> **TASK INSTRUCTIONS**:
Display each line of the items below that contains the word "Expand". Uppercase and lowercase count as different.

> **MATERIAL TO PROCESS**:
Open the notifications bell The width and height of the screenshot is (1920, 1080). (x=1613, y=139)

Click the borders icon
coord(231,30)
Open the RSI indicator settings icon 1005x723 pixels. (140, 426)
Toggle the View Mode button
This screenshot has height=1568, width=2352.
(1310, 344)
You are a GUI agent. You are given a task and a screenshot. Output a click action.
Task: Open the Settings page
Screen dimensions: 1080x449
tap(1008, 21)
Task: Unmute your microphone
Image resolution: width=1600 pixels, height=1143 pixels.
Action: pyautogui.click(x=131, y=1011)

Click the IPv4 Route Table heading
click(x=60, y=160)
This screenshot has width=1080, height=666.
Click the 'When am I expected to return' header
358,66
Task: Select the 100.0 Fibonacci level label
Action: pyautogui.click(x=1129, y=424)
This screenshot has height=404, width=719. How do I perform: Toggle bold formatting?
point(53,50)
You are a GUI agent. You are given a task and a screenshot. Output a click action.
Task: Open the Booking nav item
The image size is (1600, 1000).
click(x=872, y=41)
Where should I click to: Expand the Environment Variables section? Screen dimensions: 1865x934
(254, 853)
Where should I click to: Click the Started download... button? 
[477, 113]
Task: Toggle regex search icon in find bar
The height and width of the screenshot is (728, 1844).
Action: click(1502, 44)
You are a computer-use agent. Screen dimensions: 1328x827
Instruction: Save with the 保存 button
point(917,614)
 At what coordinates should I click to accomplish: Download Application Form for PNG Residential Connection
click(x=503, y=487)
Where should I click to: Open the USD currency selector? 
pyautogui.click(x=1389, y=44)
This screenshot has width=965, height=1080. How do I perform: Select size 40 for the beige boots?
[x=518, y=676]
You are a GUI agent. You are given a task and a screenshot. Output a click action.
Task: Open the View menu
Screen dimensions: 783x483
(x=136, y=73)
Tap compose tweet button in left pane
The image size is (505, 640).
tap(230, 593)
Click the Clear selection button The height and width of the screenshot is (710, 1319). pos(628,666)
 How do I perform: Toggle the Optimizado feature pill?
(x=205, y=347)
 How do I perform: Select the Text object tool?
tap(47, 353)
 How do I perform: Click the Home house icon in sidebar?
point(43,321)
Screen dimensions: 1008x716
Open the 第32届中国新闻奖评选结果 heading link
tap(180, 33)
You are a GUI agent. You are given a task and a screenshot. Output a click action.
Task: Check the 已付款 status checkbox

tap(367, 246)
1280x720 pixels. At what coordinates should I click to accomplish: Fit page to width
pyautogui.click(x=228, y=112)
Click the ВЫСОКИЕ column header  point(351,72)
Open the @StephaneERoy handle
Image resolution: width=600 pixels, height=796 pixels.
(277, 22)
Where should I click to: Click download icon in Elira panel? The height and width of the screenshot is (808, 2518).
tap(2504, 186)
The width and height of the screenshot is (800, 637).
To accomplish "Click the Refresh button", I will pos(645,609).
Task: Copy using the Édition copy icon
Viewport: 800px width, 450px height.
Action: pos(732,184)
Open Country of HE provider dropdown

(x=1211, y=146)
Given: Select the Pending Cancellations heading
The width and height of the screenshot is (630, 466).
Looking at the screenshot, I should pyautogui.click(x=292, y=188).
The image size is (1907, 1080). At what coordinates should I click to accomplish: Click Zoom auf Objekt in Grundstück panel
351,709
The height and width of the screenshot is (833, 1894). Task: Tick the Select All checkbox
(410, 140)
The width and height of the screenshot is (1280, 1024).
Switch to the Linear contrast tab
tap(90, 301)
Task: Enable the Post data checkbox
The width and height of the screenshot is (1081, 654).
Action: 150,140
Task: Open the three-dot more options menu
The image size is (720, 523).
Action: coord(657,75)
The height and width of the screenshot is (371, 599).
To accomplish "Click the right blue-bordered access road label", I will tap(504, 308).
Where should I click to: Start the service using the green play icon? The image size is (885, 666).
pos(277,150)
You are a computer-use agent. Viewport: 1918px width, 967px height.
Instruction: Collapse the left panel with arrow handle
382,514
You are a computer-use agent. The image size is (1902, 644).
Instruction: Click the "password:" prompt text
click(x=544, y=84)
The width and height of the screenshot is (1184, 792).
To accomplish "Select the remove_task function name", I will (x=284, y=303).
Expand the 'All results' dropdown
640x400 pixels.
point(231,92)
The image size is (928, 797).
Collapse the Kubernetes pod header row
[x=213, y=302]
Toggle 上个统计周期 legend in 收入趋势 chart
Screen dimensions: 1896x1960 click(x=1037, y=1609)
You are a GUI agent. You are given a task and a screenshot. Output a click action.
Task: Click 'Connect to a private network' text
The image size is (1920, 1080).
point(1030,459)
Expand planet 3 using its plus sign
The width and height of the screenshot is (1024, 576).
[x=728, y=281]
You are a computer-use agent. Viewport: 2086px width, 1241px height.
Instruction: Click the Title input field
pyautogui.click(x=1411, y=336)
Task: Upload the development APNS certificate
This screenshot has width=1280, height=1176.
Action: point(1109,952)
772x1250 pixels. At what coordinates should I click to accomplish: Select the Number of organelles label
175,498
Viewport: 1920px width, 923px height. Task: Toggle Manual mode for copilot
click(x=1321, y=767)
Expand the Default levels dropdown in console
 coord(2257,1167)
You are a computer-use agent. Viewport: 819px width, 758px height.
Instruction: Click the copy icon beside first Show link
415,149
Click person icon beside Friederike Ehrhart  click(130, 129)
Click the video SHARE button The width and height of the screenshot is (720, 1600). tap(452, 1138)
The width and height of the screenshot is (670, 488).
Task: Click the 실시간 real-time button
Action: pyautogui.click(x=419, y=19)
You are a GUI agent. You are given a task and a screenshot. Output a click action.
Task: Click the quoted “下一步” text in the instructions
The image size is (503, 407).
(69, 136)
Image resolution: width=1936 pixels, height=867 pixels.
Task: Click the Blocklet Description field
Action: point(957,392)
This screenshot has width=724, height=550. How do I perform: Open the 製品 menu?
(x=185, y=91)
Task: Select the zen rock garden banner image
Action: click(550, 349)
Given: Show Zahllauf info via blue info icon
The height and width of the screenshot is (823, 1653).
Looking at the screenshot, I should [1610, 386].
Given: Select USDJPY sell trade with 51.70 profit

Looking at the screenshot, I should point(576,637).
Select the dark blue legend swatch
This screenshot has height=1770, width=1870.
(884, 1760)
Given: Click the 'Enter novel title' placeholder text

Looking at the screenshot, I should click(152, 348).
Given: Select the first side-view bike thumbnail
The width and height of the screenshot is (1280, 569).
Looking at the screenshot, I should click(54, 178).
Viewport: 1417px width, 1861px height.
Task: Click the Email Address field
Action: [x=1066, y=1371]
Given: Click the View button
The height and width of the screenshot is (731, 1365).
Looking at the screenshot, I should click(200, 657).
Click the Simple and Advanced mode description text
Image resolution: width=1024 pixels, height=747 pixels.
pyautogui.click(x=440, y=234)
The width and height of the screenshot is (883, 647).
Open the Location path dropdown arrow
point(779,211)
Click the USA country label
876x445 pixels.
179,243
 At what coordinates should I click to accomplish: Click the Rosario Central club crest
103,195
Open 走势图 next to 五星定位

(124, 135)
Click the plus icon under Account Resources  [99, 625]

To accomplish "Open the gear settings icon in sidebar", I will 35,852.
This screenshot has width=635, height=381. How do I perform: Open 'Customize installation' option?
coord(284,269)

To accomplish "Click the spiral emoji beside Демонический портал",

> **TASK RESULT**:
Where should I click to: Expand the Environment Variables section? Screen dimensions: 1865x934
Expand the 'All results' dropdown
Expand planet 3 using its plus sign
Expand the Default levels dropdown in console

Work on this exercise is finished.